▶ DATA SUPPLIED:
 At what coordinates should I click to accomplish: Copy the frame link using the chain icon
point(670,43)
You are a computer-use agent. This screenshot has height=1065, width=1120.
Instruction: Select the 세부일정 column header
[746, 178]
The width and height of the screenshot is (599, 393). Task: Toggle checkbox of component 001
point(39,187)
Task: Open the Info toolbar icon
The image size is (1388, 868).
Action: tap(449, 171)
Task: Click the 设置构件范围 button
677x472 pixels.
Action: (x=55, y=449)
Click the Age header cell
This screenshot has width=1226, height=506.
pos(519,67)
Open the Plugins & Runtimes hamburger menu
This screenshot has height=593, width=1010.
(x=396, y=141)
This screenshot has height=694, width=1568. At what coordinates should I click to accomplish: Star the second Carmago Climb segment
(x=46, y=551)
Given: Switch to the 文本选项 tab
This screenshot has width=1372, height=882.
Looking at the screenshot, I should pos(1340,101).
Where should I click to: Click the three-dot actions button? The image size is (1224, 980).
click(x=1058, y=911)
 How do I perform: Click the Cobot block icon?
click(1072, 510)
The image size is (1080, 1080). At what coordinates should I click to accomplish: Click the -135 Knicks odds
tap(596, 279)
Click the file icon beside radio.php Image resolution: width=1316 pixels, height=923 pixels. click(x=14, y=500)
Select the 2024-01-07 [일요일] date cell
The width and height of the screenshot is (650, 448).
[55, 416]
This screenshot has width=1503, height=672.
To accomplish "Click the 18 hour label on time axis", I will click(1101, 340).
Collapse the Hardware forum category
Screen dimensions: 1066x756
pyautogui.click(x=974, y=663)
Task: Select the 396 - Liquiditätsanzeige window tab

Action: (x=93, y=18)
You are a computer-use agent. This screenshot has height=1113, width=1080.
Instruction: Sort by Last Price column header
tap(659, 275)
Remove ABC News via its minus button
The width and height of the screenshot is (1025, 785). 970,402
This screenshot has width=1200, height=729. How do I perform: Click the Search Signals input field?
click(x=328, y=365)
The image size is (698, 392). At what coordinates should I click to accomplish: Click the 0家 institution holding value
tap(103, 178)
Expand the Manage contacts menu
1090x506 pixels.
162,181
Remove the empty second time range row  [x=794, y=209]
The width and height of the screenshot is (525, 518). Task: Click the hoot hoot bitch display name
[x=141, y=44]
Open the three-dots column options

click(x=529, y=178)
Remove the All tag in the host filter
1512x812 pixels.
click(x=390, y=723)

▶ WHAT TO DO: Every record is to be repeated exactly as written.

▶ RESPONSE BOX:
 At what coordinates should I click to accomplish: Copy the frame link using the chain icon
point(670,43)
You are a computer-use agent. This screenshot has height=1065, width=1120.
Instruction: Select the 세부일정 column header
[746, 178]
The width and height of the screenshot is (599, 393). Task: Toggle checkbox of component 001
point(39,187)
Task: Open the Info toolbar icon
The image size is (1388, 868).
Action: tap(449, 171)
Task: Click the 设置构件范围 button
677x472 pixels.
Action: (x=55, y=449)
Click the Age header cell
This screenshot has width=1226, height=506.
pos(519,67)
Open the Plugins & Runtimes hamburger menu
This screenshot has height=593, width=1010.
(x=396, y=141)
This screenshot has height=694, width=1568. At what coordinates should I click to accomplish: Star the second Carmago Climb segment
(x=46, y=551)
Given: Switch to the 文本选项 tab
This screenshot has width=1372, height=882.
Looking at the screenshot, I should pos(1340,101).
Where should I click to: Click the three-dot actions button? The image size is (1224, 980).
click(x=1058, y=911)
 How do I perform: Click the Cobot block icon?
click(1072, 510)
The image size is (1080, 1080). At what coordinates should I click to accomplish: Click the -135 Knicks odds
tap(596, 279)
Click the file icon beside radio.php Image resolution: width=1316 pixels, height=923 pixels. click(x=14, y=500)
Select the 2024-01-07 [일요일] date cell
The width and height of the screenshot is (650, 448).
[55, 416]
This screenshot has width=1503, height=672.
To accomplish "Click the 18 hour label on time axis", I will click(1101, 340).
Collapse the Hardware forum category
Screen dimensions: 1066x756
pyautogui.click(x=974, y=663)
Task: Select the 396 - Liquiditätsanzeige window tab

Action: (x=93, y=18)
You are a computer-use agent. This screenshot has height=1113, width=1080.
Instruction: Sort by Last Price column header
tap(659, 275)
Remove ABC News via its minus button
The width and height of the screenshot is (1025, 785). 970,402
This screenshot has width=1200, height=729. How do I perform: Click the Search Signals input field?
click(x=328, y=365)
The image size is (698, 392). At what coordinates should I click to accomplish: Click the 0家 institution holding value
tap(103, 178)
Expand the Manage contacts menu
1090x506 pixels.
162,181
Remove the empty second time range row  [x=794, y=209]
The width and height of the screenshot is (525, 518). Task: Click the hoot hoot bitch display name
[x=141, y=44]
Open the three-dots column options

click(x=529, y=178)
Remove the All tag in the host filter
1512x812 pixels.
click(x=390, y=723)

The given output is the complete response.